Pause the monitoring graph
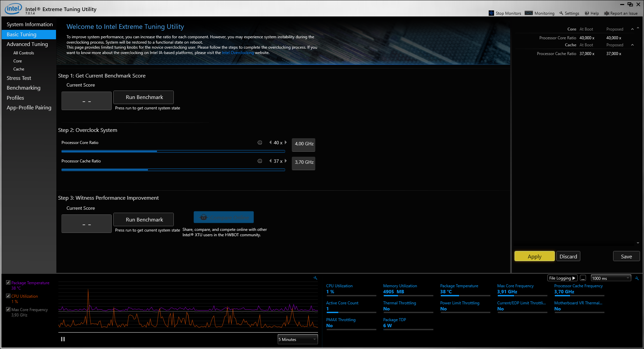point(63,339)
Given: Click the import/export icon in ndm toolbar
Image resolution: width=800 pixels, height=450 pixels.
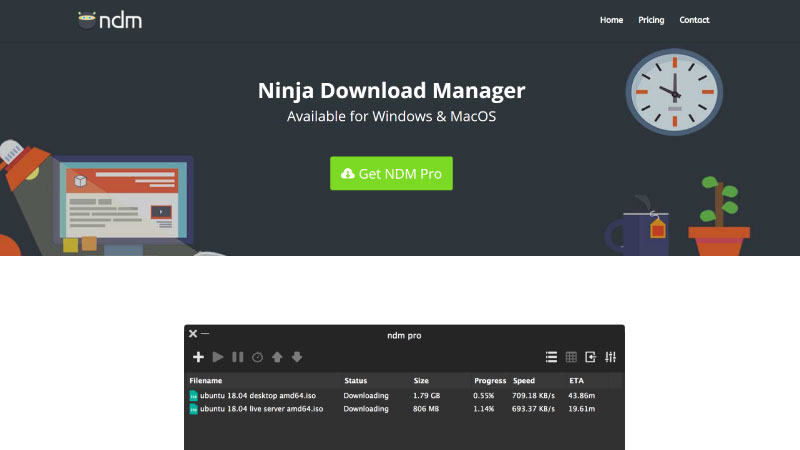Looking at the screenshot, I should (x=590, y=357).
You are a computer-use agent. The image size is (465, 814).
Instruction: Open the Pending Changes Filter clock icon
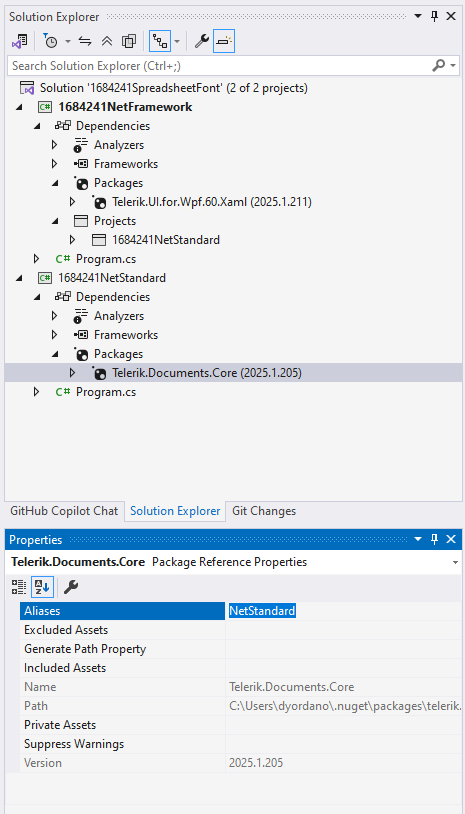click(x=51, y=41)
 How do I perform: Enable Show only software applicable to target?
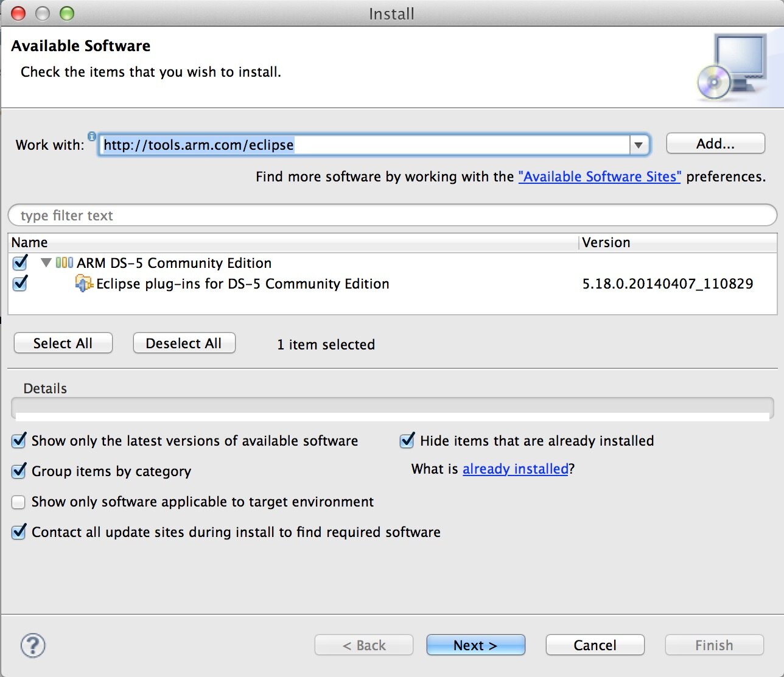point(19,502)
════════════════
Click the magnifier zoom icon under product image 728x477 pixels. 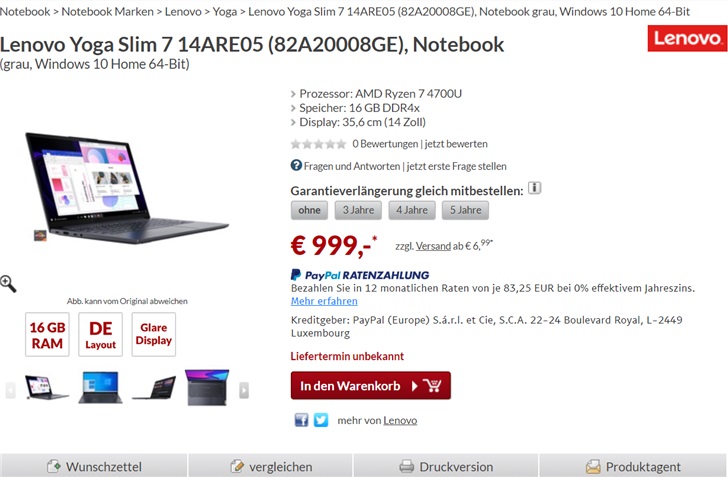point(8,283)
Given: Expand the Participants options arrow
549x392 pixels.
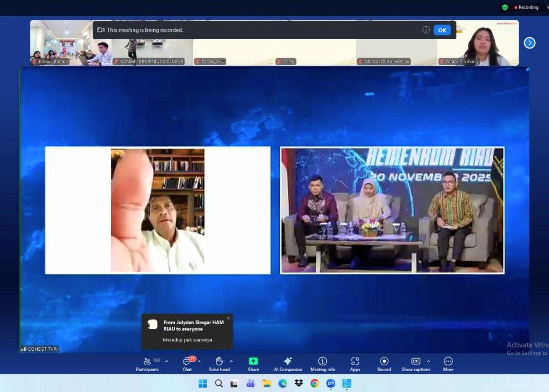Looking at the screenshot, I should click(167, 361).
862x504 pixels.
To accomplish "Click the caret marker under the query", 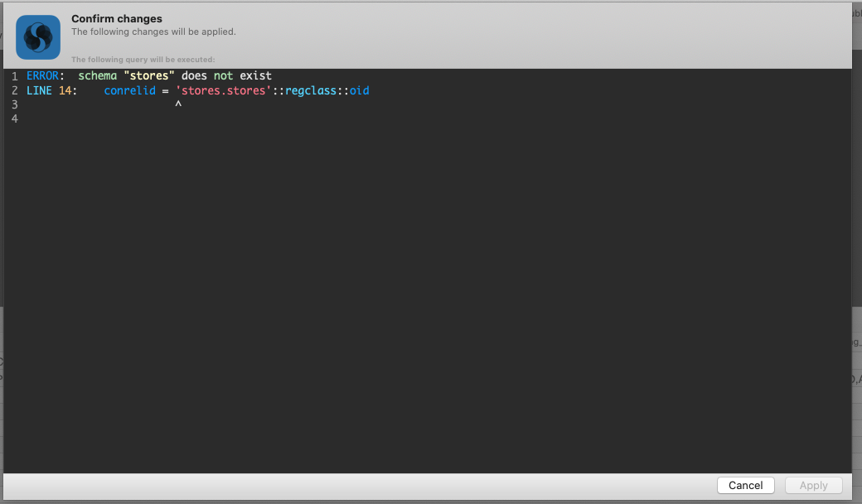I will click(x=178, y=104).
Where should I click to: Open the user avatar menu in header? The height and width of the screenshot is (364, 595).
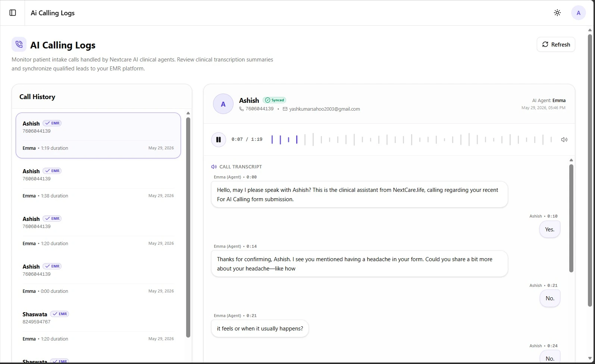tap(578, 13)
════════════════
*EXERCISE INSTRUCTIONS:*
Every line above that includes the word "Given" should be listed.

*ANSWER TO THE EXERCISE:*
Given: Click the import/export icon in ndm toolbar
Given: Expand the Participants options arrow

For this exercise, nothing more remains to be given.